EXERCISE DATA:

——————

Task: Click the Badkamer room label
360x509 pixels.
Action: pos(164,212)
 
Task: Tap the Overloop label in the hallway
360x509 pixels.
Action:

——————

STATED PROBLEM: Please extract every line of the material above and reproduce each one without any change.

SOLUTION TO THE PROBLEM:
Task: Click the Badkamer room label
360x509 pixels.
Action: pos(164,212)
 
Task: Tap the Overloop label in the hallway
360x509 pixels.
Action:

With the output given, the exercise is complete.